L’obbligo di garantire i necessari mezzi di sussistenza alla prole grava su entrambi i genitori, a prescindere se al mantenimento abbiano fatto fronte altri soggetti (Corte di Cassazione – sesta sez. penale – sentenza 02 settembre 2014 n. 36636)

Scarica PDF Stampa

In tema di violazione degli obblighi di assistenza familiare ex art. 570 c.p., l’incapacità economica dell’obbligato, intesa come impossibilità di far fronte agli adempimenti sanzionati dall’articolo in questione, deve essere assoluta e deve integrare una situazione di persistente, oggettiva ed incolpevole disponibilità di introiti, incombendo all’interessato l’onere di allegare gli elementi dai quali possa desumersi l’impossibilità di adempiere alla relativa obbligazione, non escludendo la sua responsabilità in base ad una mera documentazione formale dello stato di disoccupazione, stato detentivo, problemi economici e dichiarazione di fallimento dell’azienda, nonostante tutte rappresentino delle condizioni di una mera flessione di introiti economici o di difficoltà, salvo che tali situazioni non si traducano in una vera e propria situazione di indigenza economica, tale da configurare un impedimento assoluto ad adempiere.
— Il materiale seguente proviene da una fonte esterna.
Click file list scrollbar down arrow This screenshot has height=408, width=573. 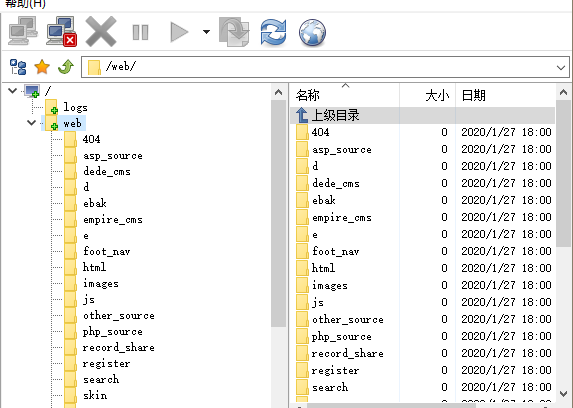[563, 393]
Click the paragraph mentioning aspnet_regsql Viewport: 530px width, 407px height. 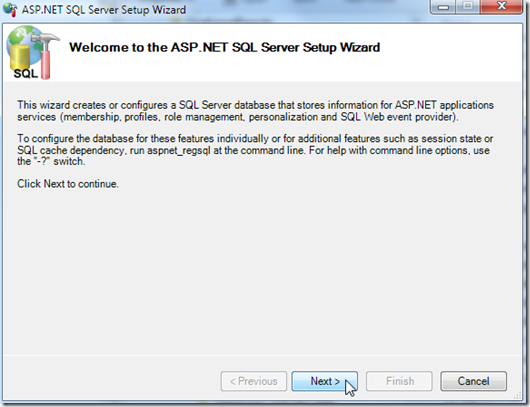[255, 150]
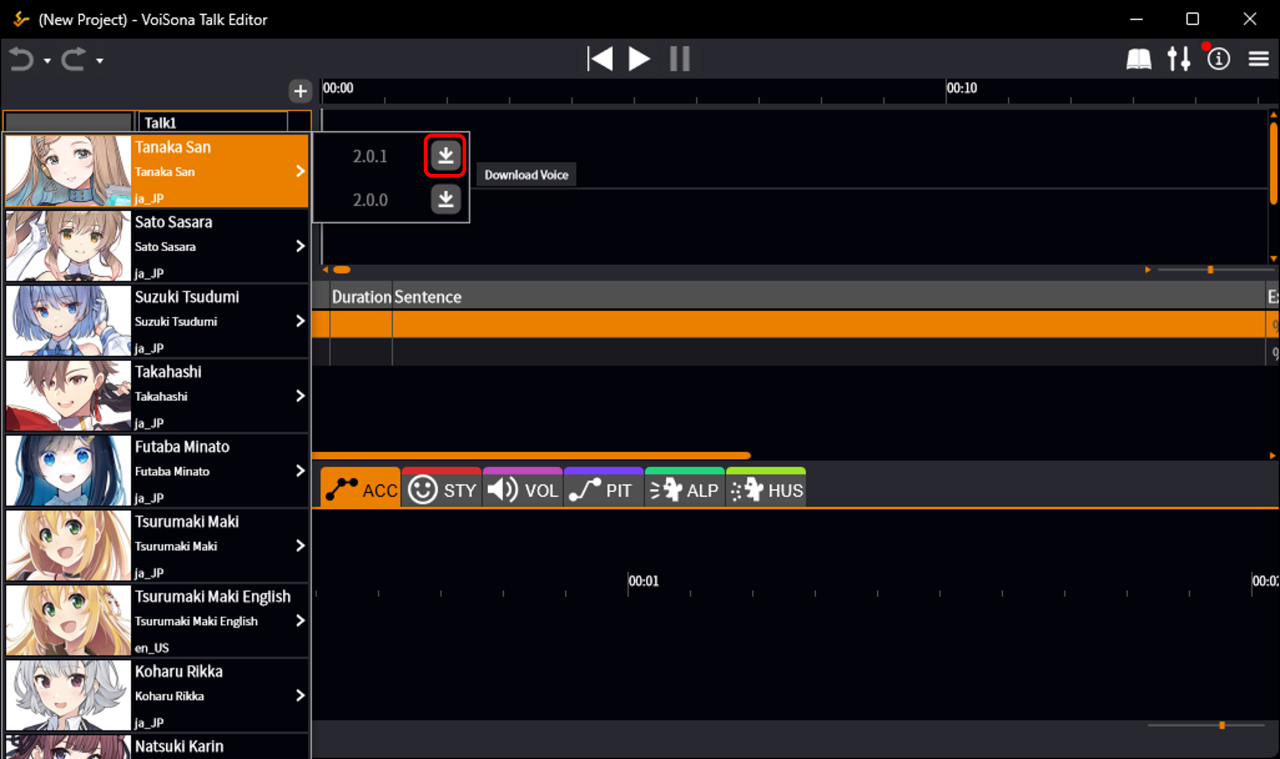Open the undo history dropdown arrow

pos(47,62)
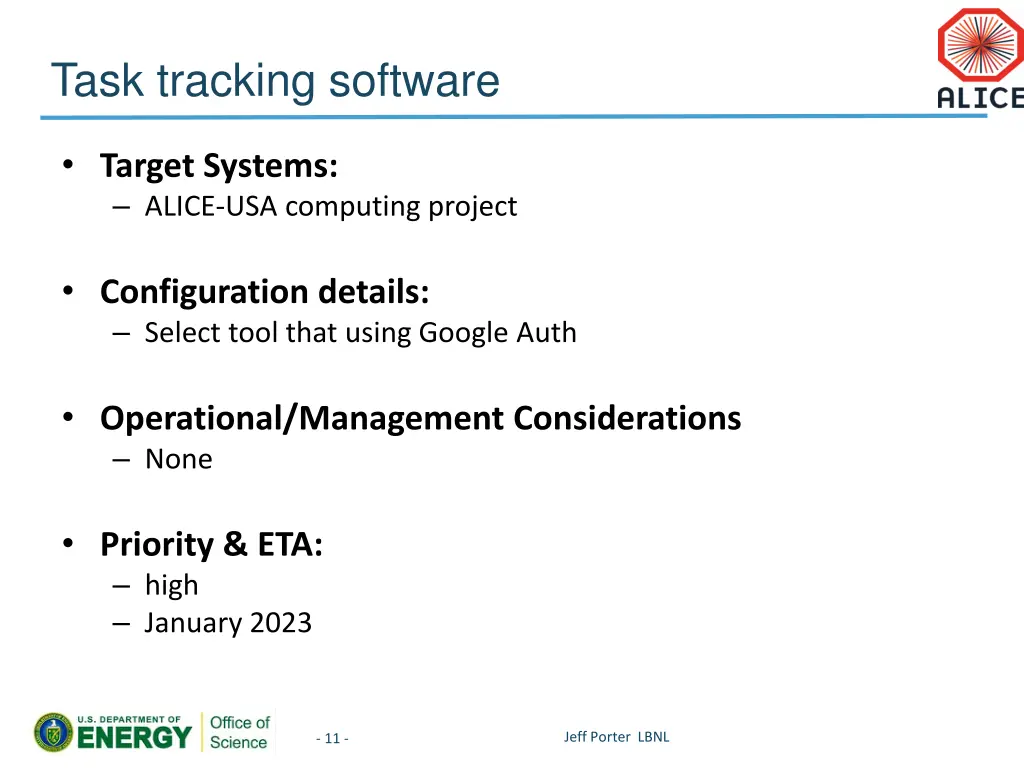Click the U.S. DEPARTMENT OF text
1024x768 pixels.
(x=129, y=719)
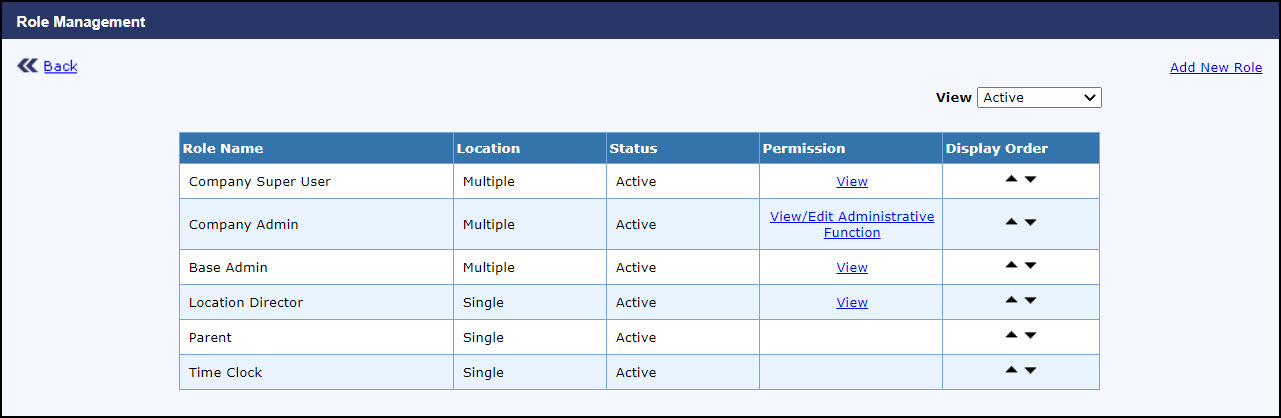The height and width of the screenshot is (418, 1281).
Task: Open the View status dropdown
Action: point(1039,98)
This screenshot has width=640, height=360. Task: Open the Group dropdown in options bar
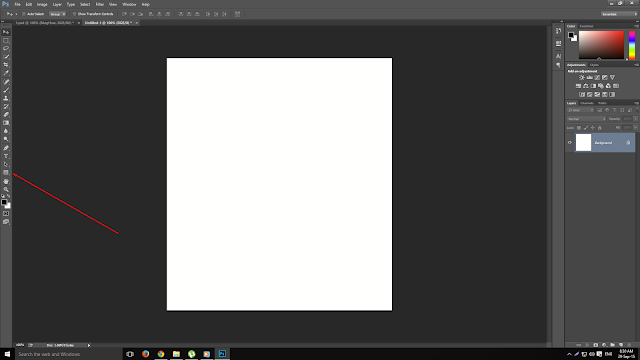[57, 14]
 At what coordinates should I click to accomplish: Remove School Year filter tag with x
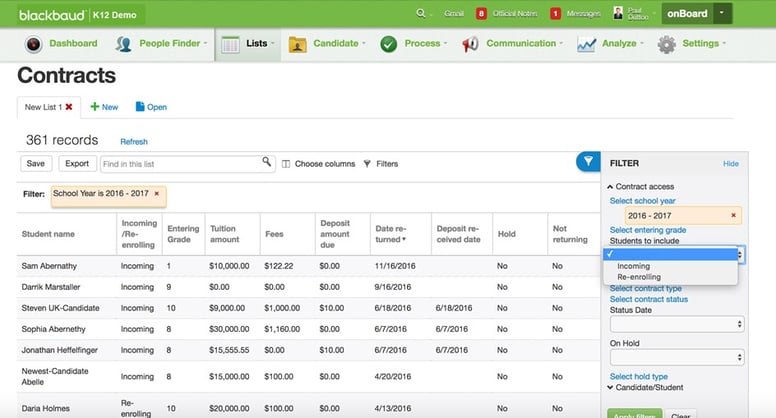156,192
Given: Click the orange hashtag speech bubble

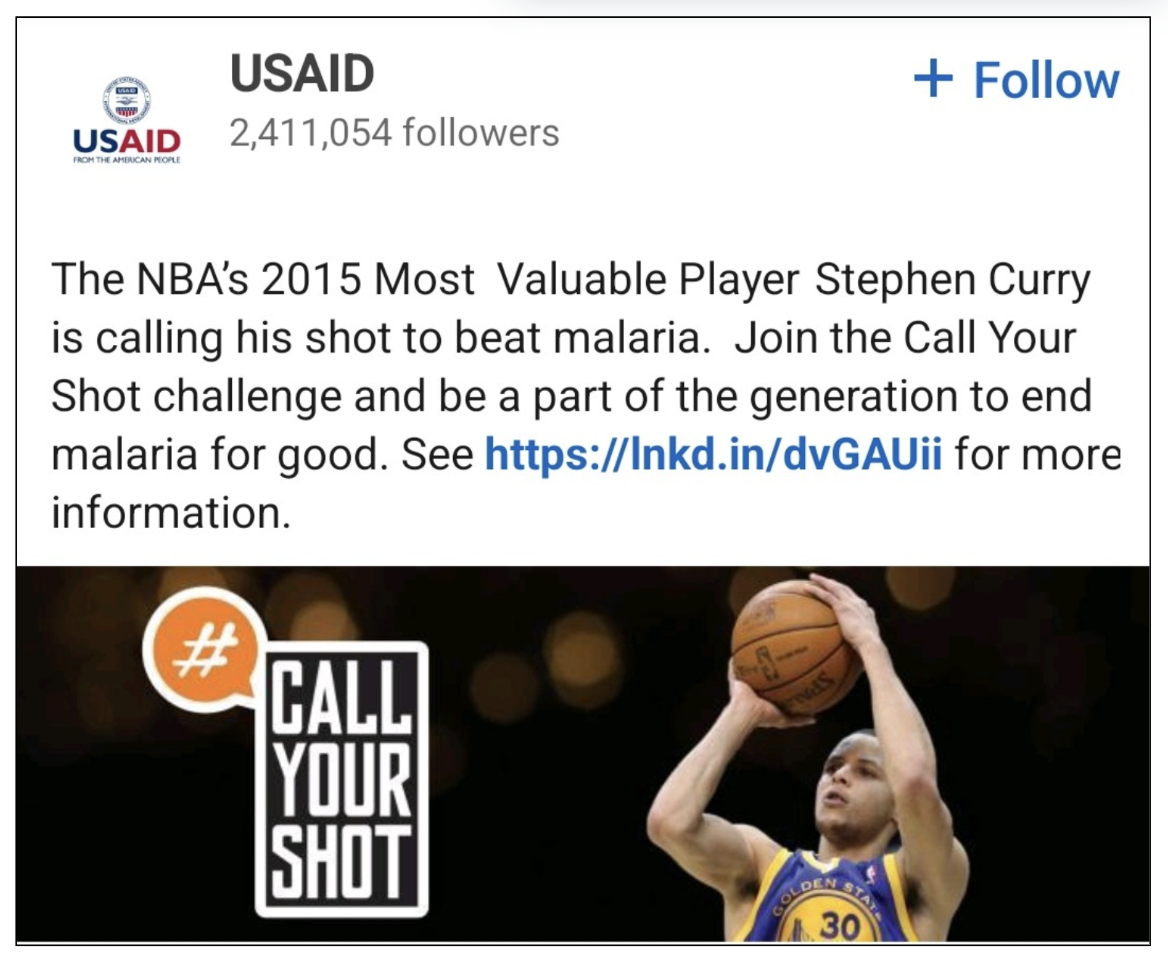Looking at the screenshot, I should coord(204,647).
Così la Suprema Corte di Cassazione-Sesta sezione Penale,  con sentenza del 02.09.2014 n. 36636, del tutto conforme ai consolidati principi in materia, condanna un padre per il reato di cui all’art. 570, comma 2 n. 2, cod. pen., per non aver corrisposto, sin dal 2001 in permanenza attuale, i mezzi di sussistenza alla figlia di anni dieci, la cui minore età rappresenta “in re ipsa” una condizione soggettiva dello stato di bisogno, a prescindere se ad assicurare tali mezzi di sussistenza siano, nel frattempo, altri soggetti, atteso che l’obbligo di garantire i mezzi necessari alla prole grava su entrambi i genitori e, pertanto, l’eventuale assolvimento da parte di uno dei due non esime l’altro, né elimina lo stato di bisogno del quale, viceversa, costituisce la prova (Cass. Sez. 6, 2-5-2007 n. 20636; Cass. Sez. 6, 15-1-2004 n. 715).
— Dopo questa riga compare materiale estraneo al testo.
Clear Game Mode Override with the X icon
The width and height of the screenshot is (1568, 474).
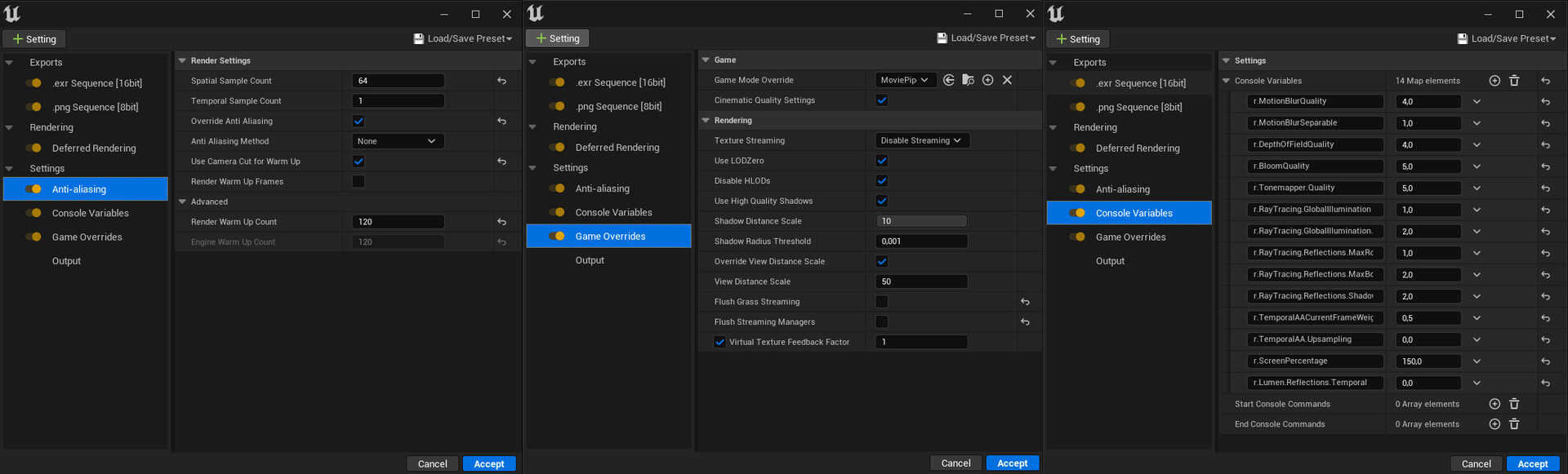click(x=1007, y=80)
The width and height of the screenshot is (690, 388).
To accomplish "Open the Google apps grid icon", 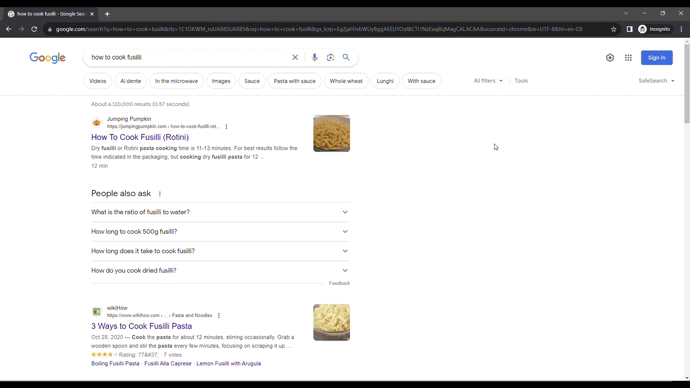I will point(628,58).
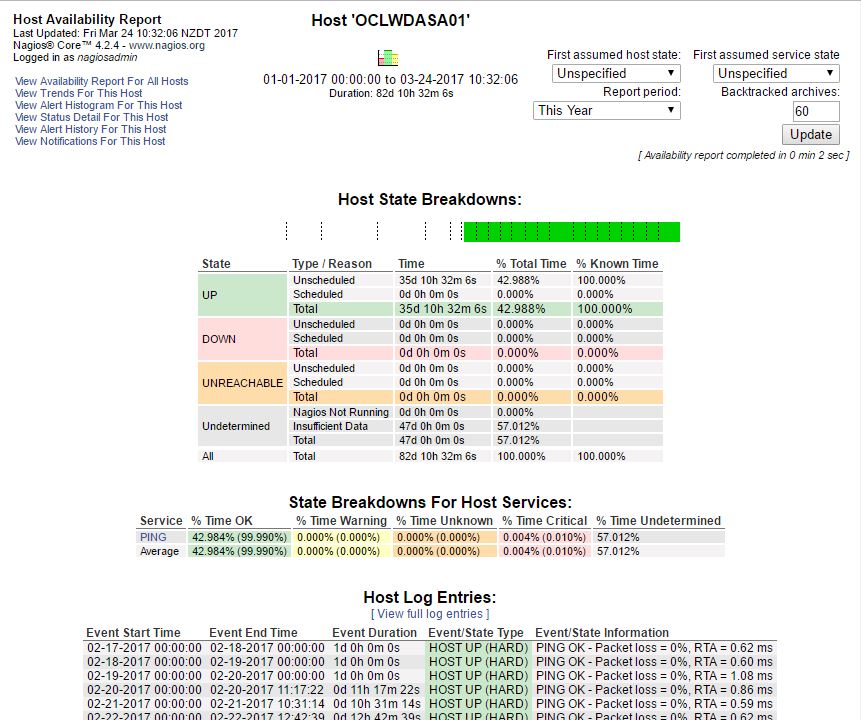The height and width of the screenshot is (720, 861).
Task: Open View Availability Report For All Hosts
Action: click(101, 81)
Insolvenza assidua che, protraendosi per tutto il periodo per cui perdura l’omesso adempimento, non consente all’imputato, autore di precedenti penali, di poter godere dell’applicazione delle circostanze attenuanti generiche, in assenza di segnali positivi di comportamento che inducano a valutazioni più indulgenti, in considerazione di situazioni e circostanze che effettivamente incidano sull’apprezzamento dell’entità del reato e della capacità a delinquere dello stesso, individuando in modo esatto il momento di cessazione della permanenza con il sopraggiunto pagamento o con l’accertamento della responsabilità nel giudizio di primo grado.
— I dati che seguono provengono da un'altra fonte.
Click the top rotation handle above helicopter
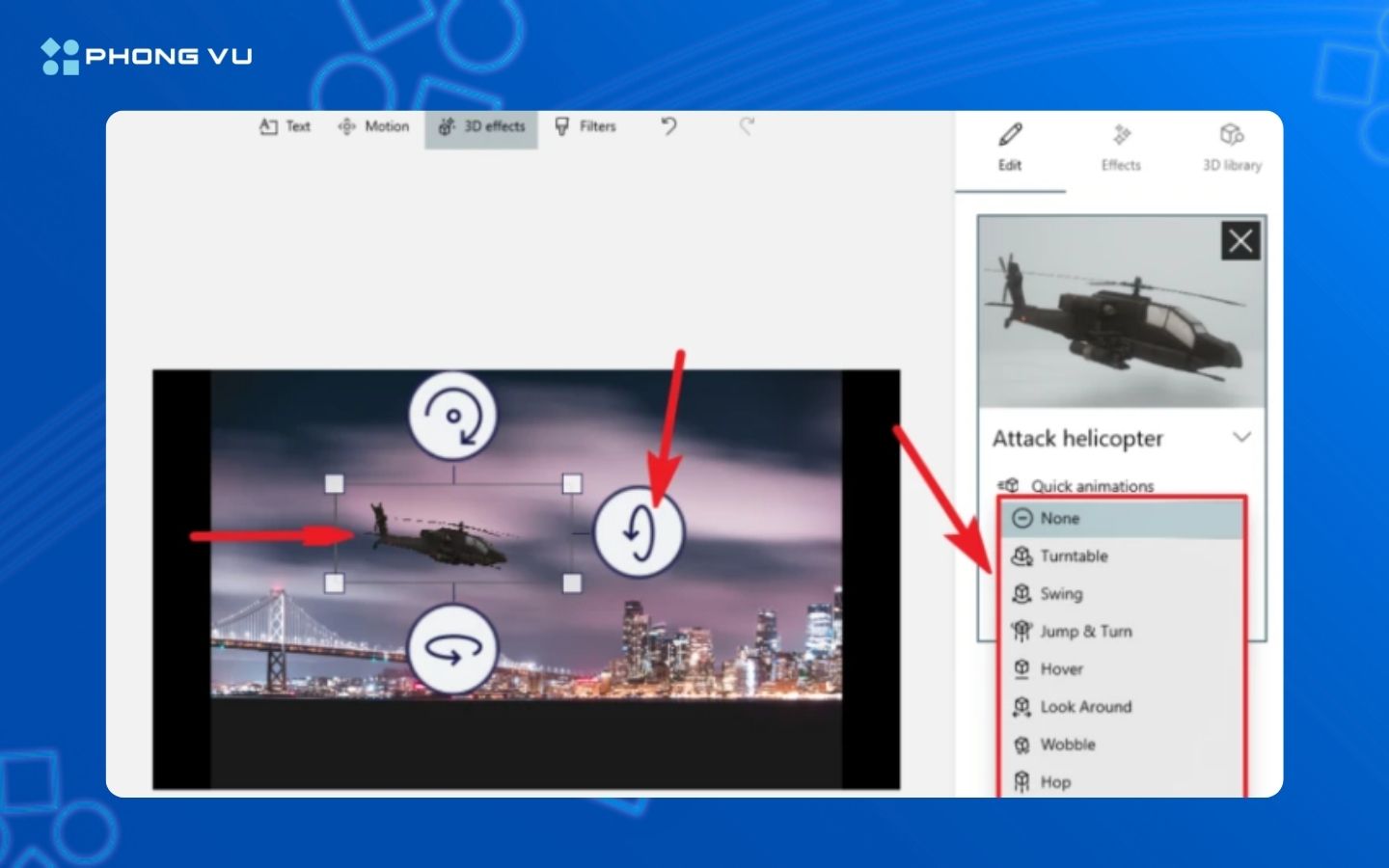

Conclusioni assunte, nel caso di specie, in assenza dell’imputato che, non partecipando all’udienza, veniva dichiarato contumace, poiché la richiesta di rinvio per impedimento a comparire con allegato certificato medico che attestava una “lombosciatalgia acuta” con necessità di “riposo assoluto”, non precludendo al giudice di valutare l’effettiva impossibilità per il soggetto portatore della dedotta patologia di comparire in giudizio, se non a prezzo di un grave e non altrimenti evitabile rischio per la propria salute, ritenendo il prescritto periodo di riposo e di cure, preordinato, per sua natura, al superamento rapido e completo dell’affezione patologica in atto, veniva rigettata non costituendo tale circostanza sanitaria una condizione imprescindibile ai fine dell’integrazione dell’assoluta impossibilità di comparire che legittima l’impedimento (Cass. Sez. 5, n. 5540 del 14.12.2007; Cass. Sez. 6, n. 43284 del 10.01.2013).

Decisione presa dai giudici di merito e accolta dalla Corte di legittimità che, nell’addivenire a tali conclusioni, ritenevano che nella certificazione prodotta non vi era alcuna indicazione dei limiti alla libertà di movimento dell’imputato, non emergendo neppure che il medico si sia dovuto recare al domicilio per visitare il paziente, impossibilitato a raggiungere lo studio sanitario, in assenza, peraltro, di ulteriori precisazioni circa i termini anche temporali della prescrizione, utilizzando nel certificato solo l’espressione “risposo assoluto”  che costituendo una formula di stile, poteva il sanitario intendere semplicemente la necessità del paziente di astenersi dal fare sforzi, quali lo svolgimento di lavori di casa pesanti, l’attività sportiva, ma non di rimanere immobile a letto.

Tutti motivi che conducono Piazza Cavour al rigetto delle richieste così come formulate dall’imputato, con conseguente condanna al pagamento delle spese processuali.